Although dated and displaced, the fragments
of modernist architecture, philosophy, art and science remain
tangible in contemporary society. They are constructed from
the desire to create a perfect future happiness for mankind.
Arrival by Brendan Earley
at Pallas Heights evaluates the relevance of high-Modernist
ideals in the twenty-first century. Using the model of a
monolith from Stanley Kubrick's celebrated film 2001:
a space odyssey, he addresses the institutionalisation
of paradise and demonstrates that the realisation of a single,
static utopian ideal can only exist as a fictional construct.

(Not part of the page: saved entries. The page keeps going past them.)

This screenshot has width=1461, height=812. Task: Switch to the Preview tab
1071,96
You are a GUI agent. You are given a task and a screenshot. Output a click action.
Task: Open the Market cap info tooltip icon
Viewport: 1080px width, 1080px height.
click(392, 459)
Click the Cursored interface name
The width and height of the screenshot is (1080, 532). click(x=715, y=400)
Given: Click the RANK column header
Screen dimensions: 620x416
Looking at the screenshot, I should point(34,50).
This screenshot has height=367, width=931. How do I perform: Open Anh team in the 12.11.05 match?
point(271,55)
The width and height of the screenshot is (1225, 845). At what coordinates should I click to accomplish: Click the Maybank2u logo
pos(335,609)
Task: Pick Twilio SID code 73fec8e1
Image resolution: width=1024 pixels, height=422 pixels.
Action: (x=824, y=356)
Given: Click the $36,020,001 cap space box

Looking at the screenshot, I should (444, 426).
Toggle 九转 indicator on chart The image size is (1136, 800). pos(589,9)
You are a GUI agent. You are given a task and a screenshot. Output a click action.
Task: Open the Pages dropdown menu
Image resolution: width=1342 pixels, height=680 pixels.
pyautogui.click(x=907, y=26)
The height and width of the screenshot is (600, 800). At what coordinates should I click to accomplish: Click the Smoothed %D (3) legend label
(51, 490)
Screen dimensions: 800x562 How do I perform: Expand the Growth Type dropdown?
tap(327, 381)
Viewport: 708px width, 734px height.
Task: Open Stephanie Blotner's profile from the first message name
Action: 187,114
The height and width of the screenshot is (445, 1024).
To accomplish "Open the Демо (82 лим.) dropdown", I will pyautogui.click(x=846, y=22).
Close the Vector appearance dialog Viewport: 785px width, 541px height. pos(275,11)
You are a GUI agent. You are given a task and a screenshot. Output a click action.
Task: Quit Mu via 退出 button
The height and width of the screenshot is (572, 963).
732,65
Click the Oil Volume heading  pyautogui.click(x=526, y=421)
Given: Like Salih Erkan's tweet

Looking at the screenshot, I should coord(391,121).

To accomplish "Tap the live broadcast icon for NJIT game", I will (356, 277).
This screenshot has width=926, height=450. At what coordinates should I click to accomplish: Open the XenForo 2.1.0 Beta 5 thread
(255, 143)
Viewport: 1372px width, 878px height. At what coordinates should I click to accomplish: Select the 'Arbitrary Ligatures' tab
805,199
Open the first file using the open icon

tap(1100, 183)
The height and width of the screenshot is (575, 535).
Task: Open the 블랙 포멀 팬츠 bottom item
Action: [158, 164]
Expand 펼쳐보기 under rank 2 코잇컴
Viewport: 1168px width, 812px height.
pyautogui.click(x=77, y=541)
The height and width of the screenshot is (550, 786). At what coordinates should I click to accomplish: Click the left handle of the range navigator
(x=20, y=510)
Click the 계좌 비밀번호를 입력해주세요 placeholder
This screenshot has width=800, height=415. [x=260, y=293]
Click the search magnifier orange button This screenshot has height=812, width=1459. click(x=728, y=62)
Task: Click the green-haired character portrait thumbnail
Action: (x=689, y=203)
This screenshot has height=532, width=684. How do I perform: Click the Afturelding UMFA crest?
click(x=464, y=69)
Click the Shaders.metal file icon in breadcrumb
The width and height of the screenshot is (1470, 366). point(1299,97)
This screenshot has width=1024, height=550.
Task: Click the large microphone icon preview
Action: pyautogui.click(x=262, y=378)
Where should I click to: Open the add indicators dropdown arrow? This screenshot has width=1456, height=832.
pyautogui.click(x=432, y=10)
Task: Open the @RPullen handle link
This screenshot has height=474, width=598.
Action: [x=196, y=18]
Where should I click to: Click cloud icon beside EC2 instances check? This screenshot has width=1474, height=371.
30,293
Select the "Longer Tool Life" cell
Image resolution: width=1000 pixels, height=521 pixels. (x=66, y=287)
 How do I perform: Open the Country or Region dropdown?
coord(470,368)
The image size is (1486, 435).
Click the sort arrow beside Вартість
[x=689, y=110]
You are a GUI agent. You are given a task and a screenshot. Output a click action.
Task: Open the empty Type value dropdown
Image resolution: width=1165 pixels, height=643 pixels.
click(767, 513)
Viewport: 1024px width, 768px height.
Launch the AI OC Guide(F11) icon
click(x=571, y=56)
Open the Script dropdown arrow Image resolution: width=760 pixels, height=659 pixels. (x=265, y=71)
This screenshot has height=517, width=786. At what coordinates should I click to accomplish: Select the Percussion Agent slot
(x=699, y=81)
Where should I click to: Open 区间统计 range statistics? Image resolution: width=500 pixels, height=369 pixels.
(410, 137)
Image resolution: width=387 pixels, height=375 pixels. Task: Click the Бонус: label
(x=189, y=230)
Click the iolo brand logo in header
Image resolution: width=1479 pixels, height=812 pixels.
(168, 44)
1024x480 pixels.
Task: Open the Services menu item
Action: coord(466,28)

The desire to create a utopia is not exclusive
to the latter half of the twentieth century. In an essay
for Art in America Tom McDonough discusses an exhibition
at the New York Public Library, which explores the variety
of systems employed throughout Western history to shape
a perfect society. Pointing to early manuscripts by theologians,
philosophers, social radicals and commercial developers
from the fifteenth century, he concedes that the West's
preoccupation with utopian ideals stems from the wish to
solve specific problems of the real world with imaginary
constructs. Many of these dreams and ideologies are, in
fact, the refracted images of specific moments in time.
Inspired by nostalgia, the desire is to recapture these
suspended moments and elevate "all humankind to the
level of the gods."1
Utopia as an isolated construct is
best described by Thomas Moore in his seminal work Utopia;
his island of perfection was located in the New World, providing
Europeans with the perfect 'empty' space on which to project
their fantasies.
Kubrick's images of the Earth, seen from
space, unmarked by political boundaries, offered mankind
a utopian vision of hope. They provided viewers with an
escape from the horrors of the Vietnam War and the violence
of the human-rights riots on the streets of America. The
film explored mankind's creation, fall and redemption.
The contrast between the ordered, clean,
white spaces of Kubrick's 2001 and the frenetic street
protests of the 1960s exposes two different philosophical
proposals for an ideal society: utopia as a closed structure
and utopia as an open, fluid entity.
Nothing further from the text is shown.